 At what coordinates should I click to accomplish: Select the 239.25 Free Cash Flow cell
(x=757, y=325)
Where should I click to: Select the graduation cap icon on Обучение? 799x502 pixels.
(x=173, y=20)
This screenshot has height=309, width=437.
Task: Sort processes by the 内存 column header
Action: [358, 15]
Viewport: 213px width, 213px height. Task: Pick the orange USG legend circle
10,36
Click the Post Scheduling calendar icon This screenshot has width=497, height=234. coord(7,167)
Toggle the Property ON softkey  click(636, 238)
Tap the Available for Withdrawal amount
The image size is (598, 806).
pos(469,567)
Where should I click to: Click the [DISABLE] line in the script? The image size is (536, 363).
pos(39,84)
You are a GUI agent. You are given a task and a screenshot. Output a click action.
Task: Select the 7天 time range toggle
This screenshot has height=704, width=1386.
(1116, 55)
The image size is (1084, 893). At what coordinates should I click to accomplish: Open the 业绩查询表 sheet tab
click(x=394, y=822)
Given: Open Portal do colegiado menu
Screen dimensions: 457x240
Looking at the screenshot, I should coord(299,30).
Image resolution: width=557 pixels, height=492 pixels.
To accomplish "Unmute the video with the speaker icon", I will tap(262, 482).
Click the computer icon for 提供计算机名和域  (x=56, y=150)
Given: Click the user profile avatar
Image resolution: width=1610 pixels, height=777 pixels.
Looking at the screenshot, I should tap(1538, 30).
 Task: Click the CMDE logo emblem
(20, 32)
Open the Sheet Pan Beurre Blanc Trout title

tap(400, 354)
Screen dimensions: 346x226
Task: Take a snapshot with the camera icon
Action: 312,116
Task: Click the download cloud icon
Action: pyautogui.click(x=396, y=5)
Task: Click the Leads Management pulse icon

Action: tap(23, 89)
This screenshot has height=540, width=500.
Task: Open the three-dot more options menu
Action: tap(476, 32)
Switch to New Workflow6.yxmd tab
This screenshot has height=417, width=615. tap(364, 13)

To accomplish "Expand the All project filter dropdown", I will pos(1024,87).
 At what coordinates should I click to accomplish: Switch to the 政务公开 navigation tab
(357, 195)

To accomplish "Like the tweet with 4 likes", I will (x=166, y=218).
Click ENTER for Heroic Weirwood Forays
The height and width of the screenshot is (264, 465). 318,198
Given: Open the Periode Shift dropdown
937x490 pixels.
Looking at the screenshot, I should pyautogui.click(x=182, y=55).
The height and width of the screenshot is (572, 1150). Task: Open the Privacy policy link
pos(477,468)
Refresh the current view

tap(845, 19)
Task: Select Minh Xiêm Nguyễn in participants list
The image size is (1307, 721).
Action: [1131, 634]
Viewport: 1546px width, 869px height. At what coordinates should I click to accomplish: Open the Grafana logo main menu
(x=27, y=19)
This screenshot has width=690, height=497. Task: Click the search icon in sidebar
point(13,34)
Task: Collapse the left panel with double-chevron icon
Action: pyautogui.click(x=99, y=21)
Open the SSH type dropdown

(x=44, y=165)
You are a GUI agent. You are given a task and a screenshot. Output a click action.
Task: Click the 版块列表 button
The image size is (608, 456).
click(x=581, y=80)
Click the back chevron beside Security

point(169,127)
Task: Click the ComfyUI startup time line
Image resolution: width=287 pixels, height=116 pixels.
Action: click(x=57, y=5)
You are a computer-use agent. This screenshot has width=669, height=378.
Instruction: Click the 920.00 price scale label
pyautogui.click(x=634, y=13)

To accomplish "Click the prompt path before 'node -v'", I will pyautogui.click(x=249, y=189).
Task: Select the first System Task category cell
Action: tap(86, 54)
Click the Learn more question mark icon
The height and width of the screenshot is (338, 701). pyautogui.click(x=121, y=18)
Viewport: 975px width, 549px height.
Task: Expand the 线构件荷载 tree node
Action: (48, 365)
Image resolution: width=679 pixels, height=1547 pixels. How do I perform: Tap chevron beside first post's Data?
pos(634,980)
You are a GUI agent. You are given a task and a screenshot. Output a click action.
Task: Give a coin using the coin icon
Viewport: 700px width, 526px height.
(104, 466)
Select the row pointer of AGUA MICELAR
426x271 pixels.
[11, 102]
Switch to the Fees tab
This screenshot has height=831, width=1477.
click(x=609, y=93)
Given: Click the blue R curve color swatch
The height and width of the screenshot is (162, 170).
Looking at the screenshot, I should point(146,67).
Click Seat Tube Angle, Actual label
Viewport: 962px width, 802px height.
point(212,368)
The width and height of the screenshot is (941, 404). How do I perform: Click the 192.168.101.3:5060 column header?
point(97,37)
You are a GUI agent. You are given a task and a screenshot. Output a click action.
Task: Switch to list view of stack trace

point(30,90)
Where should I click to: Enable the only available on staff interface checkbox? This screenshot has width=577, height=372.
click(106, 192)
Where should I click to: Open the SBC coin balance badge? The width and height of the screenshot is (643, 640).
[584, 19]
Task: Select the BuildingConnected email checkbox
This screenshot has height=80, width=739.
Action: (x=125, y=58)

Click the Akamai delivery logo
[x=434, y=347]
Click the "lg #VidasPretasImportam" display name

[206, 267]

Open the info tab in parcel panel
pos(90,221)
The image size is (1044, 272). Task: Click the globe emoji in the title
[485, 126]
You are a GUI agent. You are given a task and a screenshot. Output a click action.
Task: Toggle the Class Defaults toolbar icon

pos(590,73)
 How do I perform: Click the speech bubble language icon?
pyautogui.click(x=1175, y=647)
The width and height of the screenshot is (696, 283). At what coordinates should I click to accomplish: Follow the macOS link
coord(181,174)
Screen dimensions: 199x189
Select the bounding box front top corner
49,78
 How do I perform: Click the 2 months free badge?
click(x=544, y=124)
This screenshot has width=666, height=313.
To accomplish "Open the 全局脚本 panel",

**ВАШЕ ЗАДАНИЕ**:
Найдите в материале выше все строки со словом «what» и выпишите их.

**РЕШЕНИЕ ЗАДАЧИ**:
 At what coordinates should I click to accomplish: Select the 239.25 Free Cash Flow cell
The image size is (1084, 893). At what coordinates should I click to accomplish: Open the 业绩查询表 sheet tab
 At what coordinates should I click to accomplish: Switch to the 政务公开 navigation tab
Viewport: 1546px width, 869px height. At what coordinates should I click to accomplish: Open the Grafana logo main menu
The width and height of the screenshot is (696, 283). At what coordinates should I click to accomplish: Follow the macOS link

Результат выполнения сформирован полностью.